[Records from a dataset]
'''

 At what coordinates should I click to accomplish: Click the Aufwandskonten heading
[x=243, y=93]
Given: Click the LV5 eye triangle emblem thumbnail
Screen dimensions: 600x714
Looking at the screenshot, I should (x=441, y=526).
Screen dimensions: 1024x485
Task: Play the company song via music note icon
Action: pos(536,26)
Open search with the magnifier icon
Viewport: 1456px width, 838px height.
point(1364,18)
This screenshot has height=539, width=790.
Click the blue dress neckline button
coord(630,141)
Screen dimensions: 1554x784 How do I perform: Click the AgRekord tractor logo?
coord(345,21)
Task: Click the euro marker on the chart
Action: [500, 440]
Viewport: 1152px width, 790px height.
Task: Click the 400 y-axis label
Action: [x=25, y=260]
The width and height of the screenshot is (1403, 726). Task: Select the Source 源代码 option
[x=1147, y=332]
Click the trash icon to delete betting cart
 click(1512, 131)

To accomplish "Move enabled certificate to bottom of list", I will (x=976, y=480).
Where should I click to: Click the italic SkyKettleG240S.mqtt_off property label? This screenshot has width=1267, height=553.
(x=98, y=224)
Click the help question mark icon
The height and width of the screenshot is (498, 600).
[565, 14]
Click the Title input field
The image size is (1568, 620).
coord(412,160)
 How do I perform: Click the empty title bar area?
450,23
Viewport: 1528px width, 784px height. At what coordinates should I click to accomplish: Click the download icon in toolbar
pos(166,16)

'''

▶ **WORK REQUEST**: Retype the data. Keep every word as it stands.

▶ **SOLUTION TO THIS PROBLEM**:
 At what coordinates should I click to accomplish: Click the Aufwandskonten heading
[x=243, y=93]
Given: Click the LV5 eye triangle emblem thumbnail
Screen dimensions: 600x714
Looking at the screenshot, I should (x=441, y=526).
Screen dimensions: 1024x485
Task: Play the company song via music note icon
Action: pos(536,26)
Open search with the magnifier icon
Viewport: 1456px width, 838px height.
point(1364,18)
This screenshot has height=539, width=790.
Click the blue dress neckline button
coord(630,141)
Screen dimensions: 1554x784 How do I perform: Click the AgRekord tractor logo?
coord(345,21)
Task: Click the euro marker on the chart
Action: [500, 440]
Viewport: 1152px width, 790px height.
Task: Click the 400 y-axis label
Action: [x=25, y=260]
The width and height of the screenshot is (1403, 726). Task: Select the Source 源代码 option
[x=1147, y=332]
Click the trash icon to delete betting cart
 click(1512, 131)

To accomplish "Move enabled certificate to bottom of list", I will (x=976, y=480).
Where should I click to: Click the italic SkyKettleG240S.mqtt_off property label? This screenshot has width=1267, height=553.
(x=98, y=224)
Click the help question mark icon
The height and width of the screenshot is (498, 600).
[565, 14]
Click the Title input field
The image size is (1568, 620).
coord(412,160)
 How do I perform: Click the empty title bar area?
450,23
Viewport: 1528px width, 784px height. At what coordinates should I click to accomplish: Click the download icon in toolbar
pos(166,16)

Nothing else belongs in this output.